Suburbano convicto, eu morava – e suava – numa vila do antigo IAPC (Instituto de Aposentadorias e Pensões dos Comerciários), situada no tórrido Méier, RJ. Muito simpáticos, solidários e gentis, os nossos vizinhos de porta – o seu Rubens e a dona Olímpia, uma mulher de origem grega e riso fácil. Incautos e desprovidos de filhos, vieram a apegar-se a mim e ao Afonso – e, principalmente a uma formidável sobrinha, dois anos mais jovenzita que eu, que, entre outras matreirices, era capaz de sorrir com todos os seus dentes! Quanto à minha pretendida juventude, cabe registrar que, até a presente data, o fato surpreende os meus mais incrédulos desafetos!
Tínhamos o encanto da infância! Bonita a frase, né? Mas os traços essenciais de nossas estranhas personalidades já começavam a transparecer. O Afonso, sempre metido em confusão, brigando, se machucando. Eu, como hoje, já metido a sério, careta, responsável – um exemplo de comportamento a ser evitado!

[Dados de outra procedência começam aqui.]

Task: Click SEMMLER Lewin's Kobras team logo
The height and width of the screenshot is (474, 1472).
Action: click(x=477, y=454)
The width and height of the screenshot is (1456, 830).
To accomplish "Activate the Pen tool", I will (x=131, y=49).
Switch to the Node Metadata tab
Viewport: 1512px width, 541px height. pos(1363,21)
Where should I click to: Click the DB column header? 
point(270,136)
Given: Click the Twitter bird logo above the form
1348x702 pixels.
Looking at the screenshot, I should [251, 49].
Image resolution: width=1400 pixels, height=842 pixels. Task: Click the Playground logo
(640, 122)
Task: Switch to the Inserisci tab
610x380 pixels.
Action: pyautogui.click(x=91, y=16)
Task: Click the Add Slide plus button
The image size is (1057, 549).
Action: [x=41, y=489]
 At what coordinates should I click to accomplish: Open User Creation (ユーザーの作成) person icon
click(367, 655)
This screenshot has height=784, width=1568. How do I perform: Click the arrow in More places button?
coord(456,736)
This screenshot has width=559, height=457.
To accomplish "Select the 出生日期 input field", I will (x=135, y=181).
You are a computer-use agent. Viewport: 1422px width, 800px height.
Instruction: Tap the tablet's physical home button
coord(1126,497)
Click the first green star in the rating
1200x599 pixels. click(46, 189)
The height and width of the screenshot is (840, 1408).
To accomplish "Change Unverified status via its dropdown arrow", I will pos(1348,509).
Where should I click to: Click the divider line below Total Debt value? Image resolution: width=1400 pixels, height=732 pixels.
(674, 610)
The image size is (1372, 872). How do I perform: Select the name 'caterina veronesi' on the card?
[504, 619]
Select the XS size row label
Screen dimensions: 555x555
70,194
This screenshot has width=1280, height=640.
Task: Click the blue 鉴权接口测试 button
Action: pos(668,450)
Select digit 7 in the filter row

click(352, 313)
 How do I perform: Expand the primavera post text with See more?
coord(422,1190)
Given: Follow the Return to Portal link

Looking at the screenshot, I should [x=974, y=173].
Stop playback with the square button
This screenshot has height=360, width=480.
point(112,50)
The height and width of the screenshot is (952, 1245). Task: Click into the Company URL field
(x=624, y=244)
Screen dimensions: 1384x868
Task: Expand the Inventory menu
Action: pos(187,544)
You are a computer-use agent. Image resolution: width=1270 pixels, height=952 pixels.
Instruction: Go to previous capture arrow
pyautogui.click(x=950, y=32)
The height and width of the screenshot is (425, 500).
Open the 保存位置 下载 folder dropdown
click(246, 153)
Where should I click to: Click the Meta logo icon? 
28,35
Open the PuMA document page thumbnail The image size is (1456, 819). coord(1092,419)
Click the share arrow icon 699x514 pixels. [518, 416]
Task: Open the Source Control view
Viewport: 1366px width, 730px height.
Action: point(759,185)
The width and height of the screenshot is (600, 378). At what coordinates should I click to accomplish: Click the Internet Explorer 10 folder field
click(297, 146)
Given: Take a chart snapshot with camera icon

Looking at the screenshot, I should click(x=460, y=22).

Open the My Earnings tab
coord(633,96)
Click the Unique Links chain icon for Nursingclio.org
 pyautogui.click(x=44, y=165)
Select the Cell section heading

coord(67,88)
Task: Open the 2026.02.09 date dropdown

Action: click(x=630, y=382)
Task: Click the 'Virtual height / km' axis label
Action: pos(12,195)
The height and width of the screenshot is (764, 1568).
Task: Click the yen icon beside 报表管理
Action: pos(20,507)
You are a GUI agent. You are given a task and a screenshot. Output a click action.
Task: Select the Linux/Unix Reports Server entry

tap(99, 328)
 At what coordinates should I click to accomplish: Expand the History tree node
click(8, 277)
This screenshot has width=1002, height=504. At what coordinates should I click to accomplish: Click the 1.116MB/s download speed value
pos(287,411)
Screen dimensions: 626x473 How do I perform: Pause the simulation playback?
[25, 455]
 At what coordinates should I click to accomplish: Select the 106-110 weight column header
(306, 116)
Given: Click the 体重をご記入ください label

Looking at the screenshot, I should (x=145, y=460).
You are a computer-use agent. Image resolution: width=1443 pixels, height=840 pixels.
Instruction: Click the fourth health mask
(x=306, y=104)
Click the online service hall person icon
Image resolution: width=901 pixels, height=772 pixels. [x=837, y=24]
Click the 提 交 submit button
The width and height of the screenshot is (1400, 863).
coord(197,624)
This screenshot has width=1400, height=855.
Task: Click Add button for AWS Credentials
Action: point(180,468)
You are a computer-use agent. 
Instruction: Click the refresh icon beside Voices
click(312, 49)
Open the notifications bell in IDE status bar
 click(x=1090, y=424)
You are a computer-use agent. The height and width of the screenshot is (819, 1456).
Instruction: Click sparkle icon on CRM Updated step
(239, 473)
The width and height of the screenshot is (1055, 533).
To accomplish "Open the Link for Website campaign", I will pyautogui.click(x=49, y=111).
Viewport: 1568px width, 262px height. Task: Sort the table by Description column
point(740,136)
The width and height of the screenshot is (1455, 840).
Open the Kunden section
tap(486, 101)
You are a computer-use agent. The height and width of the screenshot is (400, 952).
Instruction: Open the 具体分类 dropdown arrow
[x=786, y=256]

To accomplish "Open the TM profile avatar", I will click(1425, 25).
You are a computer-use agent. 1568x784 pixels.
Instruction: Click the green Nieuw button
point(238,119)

Certa vez, tomavam banho juntos, o Afonso e a menina em pauta, numa daquelas banheiras amplas de antigamente. Era uma festa. Dona Olímpia, que usufruía o raro privilégio de trabalhar na agência da Caixa Econômica Federal fincada na própria vila, tinha tudo, quase tudo (exceto filhos biológicos) para ser feliz. Só sei que se divertia à beça ora esfregando as costas de uma criança, ora ensaboando as pernocas da outra. Quando se cansou de brincar – ela, não as crianças –, decretou o fim da farra e pôs-se a enxugá-las.
Foi quando notou o olhar ferrenho da santa sobrinha, voltado para a genitália impúbere do Afonso.
- Que foi, minha filha?
Sem pestanejar, a menina indagou:
- Tia, quando eu crescer também vou ter uma garrafinha igual à do Afonso?
- Vai sim, filha. Uma só, se tiver juízo. Muitas outras mais, em caso contrário. E tem mais: quando a garrafinha dele, feito homem, se encher demais de leite condensado, ele vai ter que dar uma colher de chá para a mulher dele. E aí, pimba, nascem os bebês.
- Bonito, tia. Imagine a senhora, porém, que a história que me contaram na escola foi totalmente diferente. Uma história de muito contorcionismo e libidinagem. Afinal, como os bebês nascem de verdade? Não me enrole!
- Filha, vou ser absolutamente científica. Se eu usar algum termo que você não entenda, dê o grito. Pois é, existem duas formas clássicas de se fazer o “download” de um bebê. Mas nada impede que, no futuro, com o avanço da ciência, se inventem outras. O importante é que cada uma delas faz uso de um orifício diferente. Um dos muitos que o corpo humano possui, inclusive o da mulher – que também é gente, uma tese até pouco tempo considerada suspeita por muita gente santa.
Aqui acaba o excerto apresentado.